◆ Activity
Exact copies of all the lines below are required.

(Available records begins)

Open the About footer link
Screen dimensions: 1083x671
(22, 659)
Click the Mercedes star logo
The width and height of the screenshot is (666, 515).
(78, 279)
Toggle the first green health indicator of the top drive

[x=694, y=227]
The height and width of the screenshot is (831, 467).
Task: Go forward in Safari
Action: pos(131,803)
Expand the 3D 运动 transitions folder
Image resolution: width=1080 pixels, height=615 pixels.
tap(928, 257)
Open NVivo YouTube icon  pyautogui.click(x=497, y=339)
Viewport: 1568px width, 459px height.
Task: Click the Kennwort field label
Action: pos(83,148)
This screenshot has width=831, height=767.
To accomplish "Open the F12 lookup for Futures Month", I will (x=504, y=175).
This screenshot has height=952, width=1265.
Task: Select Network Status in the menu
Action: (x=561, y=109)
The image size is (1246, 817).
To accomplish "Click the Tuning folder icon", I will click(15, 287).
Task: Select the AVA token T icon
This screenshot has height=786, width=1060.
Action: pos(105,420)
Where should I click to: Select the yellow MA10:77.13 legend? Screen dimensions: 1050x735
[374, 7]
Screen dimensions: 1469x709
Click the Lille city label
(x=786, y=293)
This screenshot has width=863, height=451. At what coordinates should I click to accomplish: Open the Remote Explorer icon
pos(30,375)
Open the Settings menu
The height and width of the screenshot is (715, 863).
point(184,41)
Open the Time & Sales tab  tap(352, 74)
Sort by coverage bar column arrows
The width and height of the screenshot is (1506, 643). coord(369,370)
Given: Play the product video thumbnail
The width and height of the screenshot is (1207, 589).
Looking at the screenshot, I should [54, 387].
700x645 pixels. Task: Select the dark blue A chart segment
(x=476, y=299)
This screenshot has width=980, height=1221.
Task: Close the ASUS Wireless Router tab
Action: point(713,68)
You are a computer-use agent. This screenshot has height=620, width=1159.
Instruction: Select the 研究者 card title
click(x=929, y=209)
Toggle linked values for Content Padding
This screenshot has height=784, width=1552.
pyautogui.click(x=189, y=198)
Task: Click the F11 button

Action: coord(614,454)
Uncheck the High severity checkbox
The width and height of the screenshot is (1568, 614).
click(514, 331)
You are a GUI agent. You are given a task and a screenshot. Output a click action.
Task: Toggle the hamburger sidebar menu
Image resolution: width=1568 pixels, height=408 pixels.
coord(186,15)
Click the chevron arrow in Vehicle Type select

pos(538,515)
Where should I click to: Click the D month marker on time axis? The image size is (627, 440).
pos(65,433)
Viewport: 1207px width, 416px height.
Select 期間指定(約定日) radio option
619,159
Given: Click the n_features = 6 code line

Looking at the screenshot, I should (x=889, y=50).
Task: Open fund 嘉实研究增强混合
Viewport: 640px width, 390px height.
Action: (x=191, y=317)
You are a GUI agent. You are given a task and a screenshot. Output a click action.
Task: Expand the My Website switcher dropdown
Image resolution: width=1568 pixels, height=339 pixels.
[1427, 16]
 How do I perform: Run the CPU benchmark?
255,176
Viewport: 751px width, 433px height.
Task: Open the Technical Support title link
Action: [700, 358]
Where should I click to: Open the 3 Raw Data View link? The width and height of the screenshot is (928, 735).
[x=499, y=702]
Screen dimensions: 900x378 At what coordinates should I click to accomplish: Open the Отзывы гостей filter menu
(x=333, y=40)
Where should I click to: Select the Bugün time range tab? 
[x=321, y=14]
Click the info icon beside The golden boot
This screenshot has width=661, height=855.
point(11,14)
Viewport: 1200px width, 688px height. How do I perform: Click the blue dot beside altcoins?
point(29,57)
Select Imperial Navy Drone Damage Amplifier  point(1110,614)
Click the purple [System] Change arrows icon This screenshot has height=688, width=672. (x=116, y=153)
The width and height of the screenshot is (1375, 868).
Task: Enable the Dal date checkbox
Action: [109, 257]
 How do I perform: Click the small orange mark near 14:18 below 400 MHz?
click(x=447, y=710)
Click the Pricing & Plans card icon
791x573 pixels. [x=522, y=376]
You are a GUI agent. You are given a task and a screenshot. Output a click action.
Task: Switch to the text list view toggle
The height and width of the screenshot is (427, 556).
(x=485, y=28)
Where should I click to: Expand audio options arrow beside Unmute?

(Available records ends)

◆ Worked solution
Open the About footer link
Screen dimensions: 1083x671
(22, 659)
Click the Mercedes star logo
The width and height of the screenshot is (666, 515).
(78, 279)
Toggle the first green health indicator of the top drive

[x=694, y=227]
The height and width of the screenshot is (831, 467).
Task: Go forward in Safari
Action: pos(131,803)
Expand the 3D 运动 transitions folder
Image resolution: width=1080 pixels, height=615 pixels.
tap(928, 257)
Open NVivo YouTube icon  pyautogui.click(x=497, y=339)
Viewport: 1568px width, 459px height.
Task: Click the Kennwort field label
Action: pos(83,148)
This screenshot has width=831, height=767.
To accomplish "Open the F12 lookup for Futures Month", I will (x=504, y=175).
This screenshot has height=952, width=1265.
Task: Select Network Status in the menu
Action: (x=561, y=109)
The image size is (1246, 817).
To accomplish "Click the Tuning folder icon", I will click(15, 287).
Task: Select the AVA token T icon
This screenshot has height=786, width=1060.
Action: pos(105,420)
Where should I click to: Select the yellow MA10:77.13 legend? Screen dimensions: 1050x735
[374, 7]
Screen dimensions: 1469x709
Click the Lille city label
(x=786, y=293)
This screenshot has width=863, height=451. At what coordinates should I click to accomplish: Open the Remote Explorer icon
pos(30,375)
Open the Settings menu
The height and width of the screenshot is (715, 863).
point(184,41)
Open the Time & Sales tab  tap(352, 74)
Sort by coverage bar column arrows
The width and height of the screenshot is (1506, 643). coord(369,370)
Given: Play the product video thumbnail
The width and height of the screenshot is (1207, 589).
Looking at the screenshot, I should [54, 387].
700x645 pixels. Task: Select the dark blue A chart segment
(x=476, y=299)
This screenshot has width=980, height=1221.
Task: Close the ASUS Wireless Router tab
Action: point(713,68)
You are a computer-use agent. This screenshot has height=620, width=1159.
Instruction: Select the 研究者 card title
click(x=929, y=209)
Toggle linked values for Content Padding
This screenshot has height=784, width=1552.
pyautogui.click(x=189, y=198)
Task: Click the F11 button

Action: coord(614,454)
Uncheck the High severity checkbox
The width and height of the screenshot is (1568, 614).
click(514, 331)
You are a GUI agent. You are given a task and a screenshot. Output a click action.
Task: Toggle the hamburger sidebar menu
Image resolution: width=1568 pixels, height=408 pixels.
coord(186,15)
Click the chevron arrow in Vehicle Type select

pos(538,515)
Where should I click to: Click the D month marker on time axis? The image size is (627, 440).
pos(65,433)
Viewport: 1207px width, 416px height.
Select 期間指定(約定日) radio option
619,159
Given: Click the n_features = 6 code line

Looking at the screenshot, I should (x=889, y=50).
Task: Open fund 嘉实研究增强混合
Viewport: 640px width, 390px height.
Action: (x=191, y=317)
You are a GUI agent. You are given a task and a screenshot. Output a click action.
Task: Expand the My Website switcher dropdown
Image resolution: width=1568 pixels, height=339 pixels.
[1427, 16]
 How do I perform: Run the CPU benchmark?
255,176
Viewport: 751px width, 433px height.
Task: Open the Technical Support title link
Action: [700, 358]
Where should I click to: Open the 3 Raw Data View link? The width and height of the screenshot is (928, 735).
[x=499, y=702]
Screen dimensions: 900x378 At what coordinates should I click to accomplish: Open the Отзывы гостей filter menu
(x=333, y=40)
Where should I click to: Select the Bugün time range tab? 
[x=321, y=14]
Click the info icon beside The golden boot
This screenshot has width=661, height=855.
point(11,14)
Viewport: 1200px width, 688px height. How do I perform: Click the blue dot beside altcoins?
point(29,57)
Select Imperial Navy Drone Damage Amplifier  point(1110,614)
Click the purple [System] Change arrows icon This screenshot has height=688, width=672. (x=116, y=153)
The width and height of the screenshot is (1375, 868).
Task: Enable the Dal date checkbox
Action: [109, 257]
 How do I perform: Click the small orange mark near 14:18 below 400 MHz?
click(x=447, y=710)
Click the Pricing & Plans card icon
791x573 pixels. [x=522, y=376]
You are a GUI agent. You are given a task and a screenshot. Output a click action.
Task: Switch to the text list view toggle
The height and width of the screenshot is (427, 556).
(x=485, y=28)
Where should I click to: Expand audio options arrow beside Unmute?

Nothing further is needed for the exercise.